WORK ORDER
Go over the listing below line by line, and return each one holding the string "folder".

[[ RECORDS FOR PROCESSING open ]]

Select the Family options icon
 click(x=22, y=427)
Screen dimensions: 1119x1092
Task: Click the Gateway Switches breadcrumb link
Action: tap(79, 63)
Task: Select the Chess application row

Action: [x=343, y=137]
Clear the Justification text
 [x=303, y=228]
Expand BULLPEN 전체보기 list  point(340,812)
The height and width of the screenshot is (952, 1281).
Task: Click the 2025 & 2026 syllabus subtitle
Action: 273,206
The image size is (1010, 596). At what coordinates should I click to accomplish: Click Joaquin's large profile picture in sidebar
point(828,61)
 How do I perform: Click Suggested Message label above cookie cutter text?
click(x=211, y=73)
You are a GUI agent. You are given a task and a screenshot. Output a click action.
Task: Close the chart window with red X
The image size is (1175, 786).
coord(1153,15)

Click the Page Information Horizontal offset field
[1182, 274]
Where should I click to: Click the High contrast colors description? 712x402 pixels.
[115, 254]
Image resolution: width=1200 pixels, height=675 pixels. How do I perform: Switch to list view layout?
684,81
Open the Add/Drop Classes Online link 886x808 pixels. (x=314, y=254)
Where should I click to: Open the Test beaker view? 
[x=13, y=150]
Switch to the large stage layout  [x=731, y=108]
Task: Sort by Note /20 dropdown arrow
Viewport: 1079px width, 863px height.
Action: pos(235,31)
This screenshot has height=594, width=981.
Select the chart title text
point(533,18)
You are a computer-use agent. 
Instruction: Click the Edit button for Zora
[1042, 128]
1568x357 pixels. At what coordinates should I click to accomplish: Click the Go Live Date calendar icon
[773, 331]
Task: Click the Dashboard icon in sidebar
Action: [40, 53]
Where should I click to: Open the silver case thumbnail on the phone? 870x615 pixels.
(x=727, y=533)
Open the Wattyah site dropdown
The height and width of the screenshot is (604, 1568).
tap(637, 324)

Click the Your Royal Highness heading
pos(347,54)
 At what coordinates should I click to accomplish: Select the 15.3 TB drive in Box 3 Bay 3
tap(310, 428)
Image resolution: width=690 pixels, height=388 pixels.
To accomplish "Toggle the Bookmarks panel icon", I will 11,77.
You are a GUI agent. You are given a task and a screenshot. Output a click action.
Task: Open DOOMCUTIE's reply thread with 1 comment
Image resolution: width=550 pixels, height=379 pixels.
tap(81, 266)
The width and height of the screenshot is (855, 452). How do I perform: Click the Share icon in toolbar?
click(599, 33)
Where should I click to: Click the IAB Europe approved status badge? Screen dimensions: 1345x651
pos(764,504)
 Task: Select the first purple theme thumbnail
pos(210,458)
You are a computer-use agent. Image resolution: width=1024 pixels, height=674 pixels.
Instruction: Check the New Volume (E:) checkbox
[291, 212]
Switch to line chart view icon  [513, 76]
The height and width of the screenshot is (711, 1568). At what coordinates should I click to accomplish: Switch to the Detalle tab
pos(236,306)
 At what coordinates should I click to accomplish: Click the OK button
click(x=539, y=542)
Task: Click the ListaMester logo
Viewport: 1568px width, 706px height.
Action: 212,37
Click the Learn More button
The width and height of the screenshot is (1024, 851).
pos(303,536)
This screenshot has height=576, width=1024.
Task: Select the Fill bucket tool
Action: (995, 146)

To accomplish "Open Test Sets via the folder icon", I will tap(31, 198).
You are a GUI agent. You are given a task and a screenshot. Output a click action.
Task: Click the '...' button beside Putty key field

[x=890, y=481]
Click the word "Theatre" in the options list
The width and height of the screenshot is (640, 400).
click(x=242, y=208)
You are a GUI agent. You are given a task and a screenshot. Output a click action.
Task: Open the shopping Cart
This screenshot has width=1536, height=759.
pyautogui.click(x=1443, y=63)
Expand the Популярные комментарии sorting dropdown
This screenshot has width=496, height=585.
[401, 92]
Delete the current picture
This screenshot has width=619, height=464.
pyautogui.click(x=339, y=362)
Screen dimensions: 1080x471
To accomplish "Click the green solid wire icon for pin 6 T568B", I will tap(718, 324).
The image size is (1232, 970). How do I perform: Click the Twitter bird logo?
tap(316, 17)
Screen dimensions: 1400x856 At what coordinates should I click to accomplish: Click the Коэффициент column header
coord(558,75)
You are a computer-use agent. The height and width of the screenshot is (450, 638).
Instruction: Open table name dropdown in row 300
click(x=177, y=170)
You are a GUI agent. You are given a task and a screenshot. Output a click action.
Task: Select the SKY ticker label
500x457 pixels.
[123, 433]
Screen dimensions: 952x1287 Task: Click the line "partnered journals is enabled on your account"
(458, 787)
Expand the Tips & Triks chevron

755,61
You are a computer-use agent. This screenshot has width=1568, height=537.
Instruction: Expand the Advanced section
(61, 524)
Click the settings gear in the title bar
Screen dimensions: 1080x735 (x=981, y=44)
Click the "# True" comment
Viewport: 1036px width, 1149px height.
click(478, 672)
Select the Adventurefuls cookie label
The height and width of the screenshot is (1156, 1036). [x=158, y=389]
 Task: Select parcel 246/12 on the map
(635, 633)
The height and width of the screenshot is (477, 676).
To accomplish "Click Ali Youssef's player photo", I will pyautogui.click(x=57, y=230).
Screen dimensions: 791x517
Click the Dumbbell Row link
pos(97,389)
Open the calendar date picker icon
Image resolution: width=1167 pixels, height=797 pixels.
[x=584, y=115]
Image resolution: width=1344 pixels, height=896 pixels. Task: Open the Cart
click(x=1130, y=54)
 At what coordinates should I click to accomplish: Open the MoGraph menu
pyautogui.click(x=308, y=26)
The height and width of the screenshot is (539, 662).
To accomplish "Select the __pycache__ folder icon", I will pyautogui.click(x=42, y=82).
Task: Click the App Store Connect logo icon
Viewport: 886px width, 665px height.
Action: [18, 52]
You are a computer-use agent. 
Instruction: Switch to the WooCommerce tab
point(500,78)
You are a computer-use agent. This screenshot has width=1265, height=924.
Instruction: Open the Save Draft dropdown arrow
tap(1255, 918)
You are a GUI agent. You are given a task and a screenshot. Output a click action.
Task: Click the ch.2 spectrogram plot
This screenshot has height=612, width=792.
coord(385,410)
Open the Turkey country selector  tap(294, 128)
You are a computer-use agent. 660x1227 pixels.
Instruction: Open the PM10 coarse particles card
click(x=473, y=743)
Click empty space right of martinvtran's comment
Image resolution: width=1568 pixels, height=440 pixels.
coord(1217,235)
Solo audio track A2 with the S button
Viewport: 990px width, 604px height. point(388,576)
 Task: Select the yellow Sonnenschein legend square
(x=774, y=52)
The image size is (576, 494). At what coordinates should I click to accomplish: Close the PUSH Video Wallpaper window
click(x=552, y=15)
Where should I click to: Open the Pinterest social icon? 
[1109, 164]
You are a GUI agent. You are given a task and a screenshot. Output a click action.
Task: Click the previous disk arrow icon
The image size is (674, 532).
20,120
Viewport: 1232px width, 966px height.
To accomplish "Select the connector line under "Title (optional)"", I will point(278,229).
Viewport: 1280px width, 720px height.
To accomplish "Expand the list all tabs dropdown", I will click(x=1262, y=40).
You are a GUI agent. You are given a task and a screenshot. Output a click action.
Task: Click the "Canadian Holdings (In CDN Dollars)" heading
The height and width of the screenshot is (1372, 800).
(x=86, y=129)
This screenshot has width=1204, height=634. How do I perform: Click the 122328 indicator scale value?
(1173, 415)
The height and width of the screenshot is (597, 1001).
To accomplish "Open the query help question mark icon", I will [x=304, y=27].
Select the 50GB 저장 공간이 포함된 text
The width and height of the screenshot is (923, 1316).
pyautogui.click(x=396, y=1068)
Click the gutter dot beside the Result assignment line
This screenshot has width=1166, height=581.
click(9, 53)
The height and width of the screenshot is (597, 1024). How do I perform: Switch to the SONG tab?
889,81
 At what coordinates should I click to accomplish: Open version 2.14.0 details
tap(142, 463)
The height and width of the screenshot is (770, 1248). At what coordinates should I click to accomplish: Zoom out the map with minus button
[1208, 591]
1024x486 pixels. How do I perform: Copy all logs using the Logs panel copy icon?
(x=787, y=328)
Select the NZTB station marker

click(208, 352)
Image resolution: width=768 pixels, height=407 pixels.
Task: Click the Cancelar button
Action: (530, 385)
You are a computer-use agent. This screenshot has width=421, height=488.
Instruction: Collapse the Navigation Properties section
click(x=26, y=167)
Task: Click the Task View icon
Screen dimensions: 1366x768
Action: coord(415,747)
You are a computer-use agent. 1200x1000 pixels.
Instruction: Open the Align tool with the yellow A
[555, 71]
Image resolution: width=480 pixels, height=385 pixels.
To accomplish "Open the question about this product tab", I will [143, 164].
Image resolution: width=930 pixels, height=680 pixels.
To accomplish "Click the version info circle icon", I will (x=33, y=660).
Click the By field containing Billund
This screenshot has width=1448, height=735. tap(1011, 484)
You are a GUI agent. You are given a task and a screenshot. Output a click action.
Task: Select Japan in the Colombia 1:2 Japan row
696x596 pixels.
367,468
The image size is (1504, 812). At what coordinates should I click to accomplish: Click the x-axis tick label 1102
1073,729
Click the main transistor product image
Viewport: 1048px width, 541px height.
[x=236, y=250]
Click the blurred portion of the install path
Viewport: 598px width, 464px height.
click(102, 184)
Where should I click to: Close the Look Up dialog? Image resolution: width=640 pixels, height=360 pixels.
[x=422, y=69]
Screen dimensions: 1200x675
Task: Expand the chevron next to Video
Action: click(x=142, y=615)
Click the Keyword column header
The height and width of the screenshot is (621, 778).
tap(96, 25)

[[ RECORDS FOR PROCESSING closed ]]

WRITTEN RESPONSE
To accomplish "Open Test Sets via the folder icon", I will tap(31, 198).
To accomplish "Select the __pycache__ folder icon", I will pyautogui.click(x=42, y=82).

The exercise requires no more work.